Saved data entries
+++

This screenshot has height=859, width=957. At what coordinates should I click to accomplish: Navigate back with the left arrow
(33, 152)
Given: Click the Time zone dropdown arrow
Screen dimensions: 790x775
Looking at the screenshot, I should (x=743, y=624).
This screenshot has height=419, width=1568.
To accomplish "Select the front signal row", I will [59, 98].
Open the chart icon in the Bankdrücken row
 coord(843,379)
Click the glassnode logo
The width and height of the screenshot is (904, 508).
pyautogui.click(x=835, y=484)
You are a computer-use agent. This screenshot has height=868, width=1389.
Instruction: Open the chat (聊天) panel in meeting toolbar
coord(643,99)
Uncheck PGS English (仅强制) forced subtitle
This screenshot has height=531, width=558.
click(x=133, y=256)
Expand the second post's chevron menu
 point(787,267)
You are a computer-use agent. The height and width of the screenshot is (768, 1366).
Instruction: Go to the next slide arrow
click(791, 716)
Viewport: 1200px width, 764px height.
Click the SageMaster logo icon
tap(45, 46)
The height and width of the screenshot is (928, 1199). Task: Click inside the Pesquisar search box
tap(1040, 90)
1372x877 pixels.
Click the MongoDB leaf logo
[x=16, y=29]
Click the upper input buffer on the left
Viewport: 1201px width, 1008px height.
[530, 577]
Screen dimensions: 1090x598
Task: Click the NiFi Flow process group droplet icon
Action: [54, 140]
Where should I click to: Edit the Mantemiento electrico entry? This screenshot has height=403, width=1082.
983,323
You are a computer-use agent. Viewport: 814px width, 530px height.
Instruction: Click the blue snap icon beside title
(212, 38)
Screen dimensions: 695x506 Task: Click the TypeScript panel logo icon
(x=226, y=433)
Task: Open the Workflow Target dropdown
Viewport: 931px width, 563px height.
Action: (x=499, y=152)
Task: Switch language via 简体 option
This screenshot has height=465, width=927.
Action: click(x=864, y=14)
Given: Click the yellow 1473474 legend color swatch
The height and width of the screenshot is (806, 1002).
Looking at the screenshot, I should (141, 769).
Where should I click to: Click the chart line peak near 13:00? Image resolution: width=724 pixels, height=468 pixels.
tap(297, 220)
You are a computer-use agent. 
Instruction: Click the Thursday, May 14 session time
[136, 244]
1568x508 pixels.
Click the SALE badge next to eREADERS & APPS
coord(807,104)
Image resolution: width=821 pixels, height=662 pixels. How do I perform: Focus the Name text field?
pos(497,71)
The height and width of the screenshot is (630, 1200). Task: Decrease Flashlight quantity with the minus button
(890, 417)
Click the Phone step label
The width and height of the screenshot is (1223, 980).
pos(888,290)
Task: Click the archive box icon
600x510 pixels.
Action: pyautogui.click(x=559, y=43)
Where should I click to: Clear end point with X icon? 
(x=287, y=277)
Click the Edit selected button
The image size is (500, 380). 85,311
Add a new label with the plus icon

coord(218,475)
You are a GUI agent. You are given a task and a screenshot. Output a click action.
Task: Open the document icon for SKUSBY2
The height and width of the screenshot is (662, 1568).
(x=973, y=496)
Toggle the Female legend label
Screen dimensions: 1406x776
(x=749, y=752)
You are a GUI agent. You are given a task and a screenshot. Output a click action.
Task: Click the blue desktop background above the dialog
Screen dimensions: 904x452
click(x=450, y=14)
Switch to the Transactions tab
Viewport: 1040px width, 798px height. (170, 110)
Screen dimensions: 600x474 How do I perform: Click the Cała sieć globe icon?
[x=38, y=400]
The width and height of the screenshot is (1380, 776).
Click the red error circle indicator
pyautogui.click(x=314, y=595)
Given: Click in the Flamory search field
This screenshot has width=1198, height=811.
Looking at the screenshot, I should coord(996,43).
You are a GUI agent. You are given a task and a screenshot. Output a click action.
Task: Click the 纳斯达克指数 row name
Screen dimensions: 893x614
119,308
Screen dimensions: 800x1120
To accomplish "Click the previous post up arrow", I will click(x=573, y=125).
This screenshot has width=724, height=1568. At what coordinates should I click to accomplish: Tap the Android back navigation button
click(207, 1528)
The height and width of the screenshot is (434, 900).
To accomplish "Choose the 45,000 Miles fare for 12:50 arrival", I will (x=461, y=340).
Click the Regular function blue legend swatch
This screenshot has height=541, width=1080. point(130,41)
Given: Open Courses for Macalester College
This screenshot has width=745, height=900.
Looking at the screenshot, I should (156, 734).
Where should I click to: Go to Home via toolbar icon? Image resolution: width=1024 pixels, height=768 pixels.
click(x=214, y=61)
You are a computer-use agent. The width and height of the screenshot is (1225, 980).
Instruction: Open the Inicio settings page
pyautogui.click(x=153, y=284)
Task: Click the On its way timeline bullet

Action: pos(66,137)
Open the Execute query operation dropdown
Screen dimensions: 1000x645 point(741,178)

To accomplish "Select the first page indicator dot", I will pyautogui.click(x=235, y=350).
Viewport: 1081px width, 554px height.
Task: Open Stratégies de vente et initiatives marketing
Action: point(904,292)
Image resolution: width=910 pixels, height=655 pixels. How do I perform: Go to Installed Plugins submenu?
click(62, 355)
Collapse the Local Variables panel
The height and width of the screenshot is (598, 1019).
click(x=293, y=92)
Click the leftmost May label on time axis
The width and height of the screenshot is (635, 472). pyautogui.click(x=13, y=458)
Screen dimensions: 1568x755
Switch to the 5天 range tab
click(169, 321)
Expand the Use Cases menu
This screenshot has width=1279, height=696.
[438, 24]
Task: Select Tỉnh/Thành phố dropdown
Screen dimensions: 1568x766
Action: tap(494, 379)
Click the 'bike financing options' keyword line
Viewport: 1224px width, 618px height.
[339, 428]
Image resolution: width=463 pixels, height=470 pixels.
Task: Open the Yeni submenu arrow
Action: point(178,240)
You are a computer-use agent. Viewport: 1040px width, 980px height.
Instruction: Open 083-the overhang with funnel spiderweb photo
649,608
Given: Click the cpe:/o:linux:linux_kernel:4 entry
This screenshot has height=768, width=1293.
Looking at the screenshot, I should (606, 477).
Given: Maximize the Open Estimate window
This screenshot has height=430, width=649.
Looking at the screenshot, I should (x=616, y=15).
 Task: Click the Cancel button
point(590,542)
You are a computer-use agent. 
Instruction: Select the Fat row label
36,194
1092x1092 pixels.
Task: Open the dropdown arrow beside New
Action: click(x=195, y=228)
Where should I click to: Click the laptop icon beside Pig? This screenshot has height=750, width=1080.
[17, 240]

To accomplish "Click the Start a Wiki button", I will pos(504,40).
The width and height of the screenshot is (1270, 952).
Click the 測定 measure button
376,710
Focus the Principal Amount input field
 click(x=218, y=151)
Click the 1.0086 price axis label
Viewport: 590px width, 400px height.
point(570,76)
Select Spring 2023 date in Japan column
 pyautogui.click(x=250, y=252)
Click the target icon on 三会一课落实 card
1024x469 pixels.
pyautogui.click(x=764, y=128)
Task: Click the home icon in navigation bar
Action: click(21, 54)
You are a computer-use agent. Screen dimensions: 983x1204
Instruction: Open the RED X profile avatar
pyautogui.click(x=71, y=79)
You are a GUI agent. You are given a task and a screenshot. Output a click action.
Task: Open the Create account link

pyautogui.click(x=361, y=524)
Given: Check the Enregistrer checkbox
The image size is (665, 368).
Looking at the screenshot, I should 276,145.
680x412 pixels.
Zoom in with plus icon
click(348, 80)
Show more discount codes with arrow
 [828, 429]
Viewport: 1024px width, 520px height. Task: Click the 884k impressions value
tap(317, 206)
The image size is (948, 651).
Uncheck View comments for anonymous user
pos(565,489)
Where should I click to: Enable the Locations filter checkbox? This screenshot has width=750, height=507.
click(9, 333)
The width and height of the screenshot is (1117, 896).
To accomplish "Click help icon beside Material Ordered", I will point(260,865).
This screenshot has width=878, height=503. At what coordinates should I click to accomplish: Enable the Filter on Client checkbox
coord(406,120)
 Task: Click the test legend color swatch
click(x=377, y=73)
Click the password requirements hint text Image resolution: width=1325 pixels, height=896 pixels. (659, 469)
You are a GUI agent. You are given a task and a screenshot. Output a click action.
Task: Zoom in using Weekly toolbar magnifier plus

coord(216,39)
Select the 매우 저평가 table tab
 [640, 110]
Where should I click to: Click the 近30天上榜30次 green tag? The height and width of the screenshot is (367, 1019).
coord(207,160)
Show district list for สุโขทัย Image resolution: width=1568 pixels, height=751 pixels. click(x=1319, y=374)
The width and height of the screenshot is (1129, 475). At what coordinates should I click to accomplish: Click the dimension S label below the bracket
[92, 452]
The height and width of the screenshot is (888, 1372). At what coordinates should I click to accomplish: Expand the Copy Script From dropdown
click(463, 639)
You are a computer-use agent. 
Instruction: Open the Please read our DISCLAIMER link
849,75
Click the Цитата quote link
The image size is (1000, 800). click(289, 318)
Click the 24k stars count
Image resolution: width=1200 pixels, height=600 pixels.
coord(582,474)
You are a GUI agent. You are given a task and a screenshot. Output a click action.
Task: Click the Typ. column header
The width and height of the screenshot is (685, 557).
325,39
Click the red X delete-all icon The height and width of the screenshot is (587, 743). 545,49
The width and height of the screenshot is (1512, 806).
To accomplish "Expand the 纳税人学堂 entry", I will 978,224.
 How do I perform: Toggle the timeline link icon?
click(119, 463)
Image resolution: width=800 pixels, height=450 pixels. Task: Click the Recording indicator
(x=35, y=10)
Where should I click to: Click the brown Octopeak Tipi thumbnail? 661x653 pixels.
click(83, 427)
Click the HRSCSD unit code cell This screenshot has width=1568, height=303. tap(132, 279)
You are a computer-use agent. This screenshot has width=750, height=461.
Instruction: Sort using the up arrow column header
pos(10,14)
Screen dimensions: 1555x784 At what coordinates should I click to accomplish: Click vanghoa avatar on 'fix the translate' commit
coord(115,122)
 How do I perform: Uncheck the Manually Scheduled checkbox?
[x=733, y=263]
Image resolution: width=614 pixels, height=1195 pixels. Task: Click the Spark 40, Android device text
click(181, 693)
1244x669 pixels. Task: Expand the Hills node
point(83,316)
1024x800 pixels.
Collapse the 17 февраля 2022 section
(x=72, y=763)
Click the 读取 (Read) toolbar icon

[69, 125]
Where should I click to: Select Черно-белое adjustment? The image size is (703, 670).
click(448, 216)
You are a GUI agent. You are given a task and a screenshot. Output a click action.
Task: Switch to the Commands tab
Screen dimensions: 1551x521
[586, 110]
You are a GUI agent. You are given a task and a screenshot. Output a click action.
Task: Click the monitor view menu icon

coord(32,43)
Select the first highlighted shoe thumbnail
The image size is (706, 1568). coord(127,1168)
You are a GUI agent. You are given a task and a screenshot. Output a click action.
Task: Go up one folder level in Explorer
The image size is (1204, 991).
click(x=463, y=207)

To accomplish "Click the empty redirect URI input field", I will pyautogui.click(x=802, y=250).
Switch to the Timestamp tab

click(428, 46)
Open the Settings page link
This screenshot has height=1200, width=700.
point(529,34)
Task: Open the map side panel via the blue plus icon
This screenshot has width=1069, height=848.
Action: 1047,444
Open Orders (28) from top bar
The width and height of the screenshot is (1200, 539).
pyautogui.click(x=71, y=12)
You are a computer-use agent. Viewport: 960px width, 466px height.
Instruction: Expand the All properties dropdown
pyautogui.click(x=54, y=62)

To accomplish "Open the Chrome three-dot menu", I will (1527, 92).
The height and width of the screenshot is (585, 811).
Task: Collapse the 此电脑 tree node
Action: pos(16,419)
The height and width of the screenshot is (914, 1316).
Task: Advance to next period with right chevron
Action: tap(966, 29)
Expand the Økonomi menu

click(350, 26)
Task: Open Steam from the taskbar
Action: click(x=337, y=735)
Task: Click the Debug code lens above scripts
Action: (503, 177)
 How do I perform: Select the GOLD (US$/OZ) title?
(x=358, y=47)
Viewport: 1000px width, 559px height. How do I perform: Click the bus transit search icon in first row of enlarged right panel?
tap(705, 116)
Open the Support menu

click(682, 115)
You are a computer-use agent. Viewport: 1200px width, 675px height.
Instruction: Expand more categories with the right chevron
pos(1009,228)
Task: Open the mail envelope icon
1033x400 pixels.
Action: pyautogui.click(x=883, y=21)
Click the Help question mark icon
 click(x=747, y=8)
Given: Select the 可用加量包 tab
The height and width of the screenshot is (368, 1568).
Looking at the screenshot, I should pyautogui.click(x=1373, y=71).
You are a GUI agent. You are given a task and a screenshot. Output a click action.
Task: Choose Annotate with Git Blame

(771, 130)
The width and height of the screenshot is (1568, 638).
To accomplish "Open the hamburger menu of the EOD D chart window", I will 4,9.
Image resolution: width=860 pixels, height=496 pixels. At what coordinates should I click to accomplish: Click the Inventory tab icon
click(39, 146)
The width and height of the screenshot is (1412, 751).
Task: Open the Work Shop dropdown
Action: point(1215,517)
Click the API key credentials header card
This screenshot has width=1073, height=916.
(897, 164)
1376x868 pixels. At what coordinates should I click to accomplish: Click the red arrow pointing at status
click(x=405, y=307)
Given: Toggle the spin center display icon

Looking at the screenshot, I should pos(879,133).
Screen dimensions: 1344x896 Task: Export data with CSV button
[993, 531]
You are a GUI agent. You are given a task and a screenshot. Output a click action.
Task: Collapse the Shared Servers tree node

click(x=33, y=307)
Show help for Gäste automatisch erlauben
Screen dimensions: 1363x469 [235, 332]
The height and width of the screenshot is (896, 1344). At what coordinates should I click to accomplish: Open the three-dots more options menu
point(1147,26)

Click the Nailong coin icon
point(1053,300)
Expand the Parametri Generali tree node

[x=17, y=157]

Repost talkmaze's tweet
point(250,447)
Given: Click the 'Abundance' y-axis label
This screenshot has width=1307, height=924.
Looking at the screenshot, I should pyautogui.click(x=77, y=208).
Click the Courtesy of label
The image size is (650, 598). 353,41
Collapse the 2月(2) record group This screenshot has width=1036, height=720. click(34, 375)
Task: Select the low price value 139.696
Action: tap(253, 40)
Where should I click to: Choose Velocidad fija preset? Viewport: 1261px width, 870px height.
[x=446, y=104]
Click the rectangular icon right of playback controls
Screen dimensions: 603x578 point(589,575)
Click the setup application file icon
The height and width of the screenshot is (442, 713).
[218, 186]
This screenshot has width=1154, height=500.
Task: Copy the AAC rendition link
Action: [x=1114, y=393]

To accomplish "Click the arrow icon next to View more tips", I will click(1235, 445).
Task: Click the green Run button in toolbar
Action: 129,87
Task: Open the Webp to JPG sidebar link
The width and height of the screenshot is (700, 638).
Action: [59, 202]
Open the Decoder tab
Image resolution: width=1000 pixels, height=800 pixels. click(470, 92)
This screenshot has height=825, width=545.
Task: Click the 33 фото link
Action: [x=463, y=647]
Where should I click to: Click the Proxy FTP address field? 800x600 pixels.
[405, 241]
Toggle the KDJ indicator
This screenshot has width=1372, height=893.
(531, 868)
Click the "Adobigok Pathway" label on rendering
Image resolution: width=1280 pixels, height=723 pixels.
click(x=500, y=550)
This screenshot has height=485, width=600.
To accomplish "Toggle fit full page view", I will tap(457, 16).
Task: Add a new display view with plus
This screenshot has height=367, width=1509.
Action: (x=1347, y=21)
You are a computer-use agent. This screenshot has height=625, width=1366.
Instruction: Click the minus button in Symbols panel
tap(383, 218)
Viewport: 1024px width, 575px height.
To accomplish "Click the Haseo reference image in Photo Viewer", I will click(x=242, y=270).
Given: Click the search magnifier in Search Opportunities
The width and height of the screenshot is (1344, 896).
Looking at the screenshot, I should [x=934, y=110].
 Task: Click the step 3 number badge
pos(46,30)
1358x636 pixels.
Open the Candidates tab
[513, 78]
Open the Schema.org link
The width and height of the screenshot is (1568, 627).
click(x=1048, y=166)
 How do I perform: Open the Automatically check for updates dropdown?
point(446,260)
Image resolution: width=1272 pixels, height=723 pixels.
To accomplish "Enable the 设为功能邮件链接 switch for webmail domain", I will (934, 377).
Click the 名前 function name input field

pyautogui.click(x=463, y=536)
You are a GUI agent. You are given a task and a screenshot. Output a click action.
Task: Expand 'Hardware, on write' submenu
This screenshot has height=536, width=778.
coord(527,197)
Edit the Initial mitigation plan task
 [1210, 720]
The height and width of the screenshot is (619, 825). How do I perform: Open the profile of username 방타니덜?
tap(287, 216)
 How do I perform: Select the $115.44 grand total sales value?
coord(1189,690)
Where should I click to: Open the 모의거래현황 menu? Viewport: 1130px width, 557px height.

+++

What is expected:
Set down only the lines above that fall between the line holding "Given: Click the yellow" and the line holding "1568x508 pixels.", inclusive, keeping each exact.

Expected answer:
Given: Click the yellow 1473474 legend color swatch
The height and width of the screenshot is (806, 1002).
Looking at the screenshot, I should (141, 769).
Where should I click to: Click the chart line peak near 13:00? Image resolution: width=724 pixels, height=468 pixels.
tap(297, 220)
You are a computer-use agent. 
Instruction: Click the Thursday, May 14 session time
[136, 244]
1568x508 pixels.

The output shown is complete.